_Requirement_
Each entry needs to be reproduced exactly as it is.
──────
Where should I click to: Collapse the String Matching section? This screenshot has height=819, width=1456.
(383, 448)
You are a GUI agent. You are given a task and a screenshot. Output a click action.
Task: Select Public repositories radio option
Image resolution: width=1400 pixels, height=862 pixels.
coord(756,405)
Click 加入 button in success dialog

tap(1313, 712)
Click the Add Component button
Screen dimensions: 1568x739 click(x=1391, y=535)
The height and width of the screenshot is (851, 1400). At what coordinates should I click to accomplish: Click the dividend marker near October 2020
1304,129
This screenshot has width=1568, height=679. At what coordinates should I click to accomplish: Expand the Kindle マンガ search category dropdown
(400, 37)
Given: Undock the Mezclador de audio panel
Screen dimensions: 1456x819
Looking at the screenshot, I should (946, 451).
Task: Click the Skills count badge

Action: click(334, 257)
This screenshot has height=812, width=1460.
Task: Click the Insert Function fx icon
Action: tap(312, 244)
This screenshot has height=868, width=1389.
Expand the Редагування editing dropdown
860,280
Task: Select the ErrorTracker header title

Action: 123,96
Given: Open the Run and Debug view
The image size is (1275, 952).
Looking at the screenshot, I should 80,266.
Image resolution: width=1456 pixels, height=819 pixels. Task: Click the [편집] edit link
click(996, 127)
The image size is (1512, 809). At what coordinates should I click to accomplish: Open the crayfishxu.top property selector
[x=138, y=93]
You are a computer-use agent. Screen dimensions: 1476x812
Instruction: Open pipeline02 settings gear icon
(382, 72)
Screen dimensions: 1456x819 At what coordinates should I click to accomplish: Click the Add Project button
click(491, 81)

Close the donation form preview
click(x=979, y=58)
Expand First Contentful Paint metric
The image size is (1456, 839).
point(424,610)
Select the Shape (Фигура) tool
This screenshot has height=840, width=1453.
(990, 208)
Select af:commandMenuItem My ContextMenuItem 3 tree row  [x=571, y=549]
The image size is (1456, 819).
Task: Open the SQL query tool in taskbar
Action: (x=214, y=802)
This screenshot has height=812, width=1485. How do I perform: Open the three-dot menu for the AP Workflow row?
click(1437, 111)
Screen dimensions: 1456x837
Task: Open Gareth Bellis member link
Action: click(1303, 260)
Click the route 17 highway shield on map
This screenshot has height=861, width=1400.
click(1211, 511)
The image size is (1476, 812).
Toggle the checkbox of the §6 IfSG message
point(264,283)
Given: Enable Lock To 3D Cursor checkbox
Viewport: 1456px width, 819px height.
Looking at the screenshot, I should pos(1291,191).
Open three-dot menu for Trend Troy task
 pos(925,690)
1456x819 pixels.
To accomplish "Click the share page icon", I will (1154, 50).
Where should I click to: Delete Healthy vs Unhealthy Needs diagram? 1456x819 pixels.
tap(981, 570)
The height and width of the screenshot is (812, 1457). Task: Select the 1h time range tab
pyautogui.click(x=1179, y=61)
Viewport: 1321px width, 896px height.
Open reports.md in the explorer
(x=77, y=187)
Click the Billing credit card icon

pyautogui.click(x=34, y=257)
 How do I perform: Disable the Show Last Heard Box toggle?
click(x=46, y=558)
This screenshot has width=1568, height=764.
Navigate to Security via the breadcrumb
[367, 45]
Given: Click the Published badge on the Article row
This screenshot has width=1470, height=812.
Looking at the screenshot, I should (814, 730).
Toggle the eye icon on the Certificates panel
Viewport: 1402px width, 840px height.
──────
_Exercise solution_
Where should I click to: Collapse the String Matching section? This screenshot has height=819, width=1456.
(383, 448)
You are a GUI agent. You are given a task and a screenshot. Output a click action.
Task: Select Public repositories radio option
Image resolution: width=1400 pixels, height=862 pixels.
coord(756,405)
Click 加入 button in success dialog

tap(1313, 712)
Click the Add Component button
Screen dimensions: 1568x739 click(x=1391, y=535)
The height and width of the screenshot is (851, 1400). At what coordinates should I click to accomplish: Click the dividend marker near October 2020
1304,129
This screenshot has width=1568, height=679. At what coordinates should I click to accomplish: Expand the Kindle マンガ search category dropdown
(400, 37)
Given: Undock the Mezclador de audio panel
Screen dimensions: 1456x819
Looking at the screenshot, I should (946, 451).
Task: Click the Skills count badge

Action: click(334, 257)
This screenshot has height=812, width=1460.
Task: Click the Insert Function fx icon
Action: tap(312, 244)
This screenshot has height=868, width=1389.
Expand the Редагування editing dropdown
860,280
Task: Select the ErrorTracker header title

Action: 123,96
Given: Open the Run and Debug view
The image size is (1275, 952).
Looking at the screenshot, I should 80,266.
Image resolution: width=1456 pixels, height=819 pixels. Task: Click the [편집] edit link
click(996, 127)
The image size is (1512, 809). At what coordinates should I click to accomplish: Open the crayfishxu.top property selector
[x=138, y=93]
You are a computer-use agent. Screen dimensions: 1476x812
Instruction: Open pipeline02 settings gear icon
(382, 72)
Screen dimensions: 1456x819 At what coordinates should I click to accomplish: Click the Add Project button
click(491, 81)

Close the donation form preview
click(x=979, y=58)
Expand First Contentful Paint metric
The image size is (1456, 839).
point(424,610)
Select the Shape (Фигура) tool
This screenshot has height=840, width=1453.
(990, 208)
Select af:commandMenuItem My ContextMenuItem 3 tree row  [x=571, y=549]
The image size is (1456, 819).
Task: Open the SQL query tool in taskbar
Action: (x=214, y=802)
This screenshot has height=812, width=1485. How do I perform: Open the three-dot menu for the AP Workflow row?
click(1437, 111)
Screen dimensions: 1456x837
Task: Open Gareth Bellis member link
Action: click(1303, 260)
Click the route 17 highway shield on map
This screenshot has height=861, width=1400.
click(1211, 511)
The image size is (1476, 812).
Toggle the checkbox of the §6 IfSG message
point(264,283)
Given: Enable Lock To 3D Cursor checkbox
Viewport: 1456px width, 819px height.
Looking at the screenshot, I should pos(1291,191).
Open three-dot menu for Trend Troy task
 pos(925,690)
1456x819 pixels.
To accomplish "Click the share page icon", I will (1154, 50).
Where should I click to: Delete Healthy vs Unhealthy Needs diagram? 1456x819 pixels.
tap(981, 570)
The height and width of the screenshot is (812, 1457). Task: Select the 1h time range tab
pyautogui.click(x=1179, y=61)
Viewport: 1321px width, 896px height.
Open reports.md in the explorer
(x=77, y=187)
Click the Billing credit card icon

pyautogui.click(x=34, y=257)
 How do I perform: Disable the Show Last Heard Box toggle?
click(x=46, y=558)
This screenshot has width=1568, height=764.
Navigate to Security via the breadcrumb
[367, 45]
Given: Click the Published badge on the Article row
This screenshot has width=1470, height=812.
Looking at the screenshot, I should (814, 730).
Toggle the eye icon on the Certificates panel
Viewport: 1402px width, 840px height.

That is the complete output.